Por esta razão, o Sefer Yetzirah associa o Aleph (que é categorizado como uma das três “letras mãe”) com o Ar.
A palavra אויר (Avir/Ar) é composta por todas as letras encontradas na palavra אור (Ór/Luz) mais a letra י (Yod), cujo valor numérico é 10, fazendo alusão às 10 Sefirot (“emanações divinas”) da Criação, originado em Um. O Sefer Yetzirah afirma:
Três Mães: א (Aleph), ם (Mem) e ש (Shin) que no ano são o quente, o frio e o temperado.
O quente (ש) é criado a partir do fogo
O frio (ם) é criado a partir da água
E o temperado (א) da respiração, que decide entre eles.
Três Mães na alma, masculina e feminina, são a cabeça, a barriga e o peito.
A cabeça é criada a partir do fogo.
A barriga é feita de água,
E o peito da respiração, que decide entre eles.

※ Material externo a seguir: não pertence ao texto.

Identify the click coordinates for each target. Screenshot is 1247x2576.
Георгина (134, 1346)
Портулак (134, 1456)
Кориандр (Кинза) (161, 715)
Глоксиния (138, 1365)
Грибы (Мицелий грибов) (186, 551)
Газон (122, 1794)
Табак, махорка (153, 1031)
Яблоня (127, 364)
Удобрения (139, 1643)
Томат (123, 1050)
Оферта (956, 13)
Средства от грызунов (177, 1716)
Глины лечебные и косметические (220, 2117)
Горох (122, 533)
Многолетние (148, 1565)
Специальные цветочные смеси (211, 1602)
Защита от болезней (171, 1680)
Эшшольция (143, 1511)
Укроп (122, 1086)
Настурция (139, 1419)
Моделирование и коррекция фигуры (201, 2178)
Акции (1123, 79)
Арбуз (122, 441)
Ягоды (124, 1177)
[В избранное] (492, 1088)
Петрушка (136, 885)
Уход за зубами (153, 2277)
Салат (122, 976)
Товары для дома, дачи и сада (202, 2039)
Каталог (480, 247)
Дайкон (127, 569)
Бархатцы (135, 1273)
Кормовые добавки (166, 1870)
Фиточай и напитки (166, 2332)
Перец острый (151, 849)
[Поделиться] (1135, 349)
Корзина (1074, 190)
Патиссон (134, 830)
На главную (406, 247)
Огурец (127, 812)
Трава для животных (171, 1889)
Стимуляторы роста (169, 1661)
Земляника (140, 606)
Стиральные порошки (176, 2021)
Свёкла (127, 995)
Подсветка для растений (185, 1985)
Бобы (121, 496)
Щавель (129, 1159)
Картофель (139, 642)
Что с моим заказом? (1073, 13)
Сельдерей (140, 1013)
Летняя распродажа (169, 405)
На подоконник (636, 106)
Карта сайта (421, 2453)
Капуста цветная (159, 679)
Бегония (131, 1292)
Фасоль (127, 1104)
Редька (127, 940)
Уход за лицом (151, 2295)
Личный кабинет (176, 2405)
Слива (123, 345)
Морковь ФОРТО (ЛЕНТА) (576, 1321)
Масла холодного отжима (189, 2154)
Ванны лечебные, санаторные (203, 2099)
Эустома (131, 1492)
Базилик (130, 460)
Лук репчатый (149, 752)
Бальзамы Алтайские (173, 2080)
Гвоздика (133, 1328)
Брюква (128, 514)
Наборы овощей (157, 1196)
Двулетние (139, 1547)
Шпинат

Mais uma vez temos aqui א associado à unidade, mas não a uma unidade fixa e parada, mas sim um equilíbrio temperado (em oposição aos extremos de quente e frio). Sefer Yetzirah nos diz que א está enraizado na respiração e no peito. Por isso quando os desequilíbrios emocionais, perturbações intelectuais ou compulsões do corpo fazem com que percamos nosso centro, respirar profundamente nos traz de volta ao nossa visão clara da realidade enquanto recuperamos nosso estado natural e saudável de iluminação
A letra א e a respiração
A respiração correta mantém nosso equilíbrio e apoia nossas escolhas justas e éticas entre fogo e água. Ao inspirar, extraímos inspiração e nutrição do ar e dos céus. Quando expiramos, liberamos o que não é mais necessário.
O relato de Bereshit mostra que para tornar o primeiro ser humano criado do barro em uma alma vivente Deus, soprou em suas narinas o fôlego da vida. De acordo com numerosas fontes judaicas, a respiração profunda é vista como um instrumento-chave para entrar em contato com o Divino dentro de nós.
Também não é por acaso que o Livro dos Salmos termina com o versículo Kol ha’neshamah tehallel Kah: (“Toda alma louvará a Deus”) pois faça o que fizer, toda alma vivente dá testemunho do “Eu sou”. O Midrash nos convida a ler este versículo não como “Toda alma louvará a Deus – kol ha’neshamah הנשמה – mas como הנשימה: “Toda respiração louvará a Deus” – kol ha’neshimah.
De fato, um dos Nomes de Deus é Arich Apayim, que significa literalmente “Respiração Longa” (embora seja geralmente traduzido como “paciente”, “lento para a ira”). Ao imitar Deus com a respiração profunda, permitimos que o elemento ar tempere entre o excesso de água e o fogo (nossas emoções descontroladas), nos retorne ao ponto zero da criação e nos restabeleça o equilíbrio.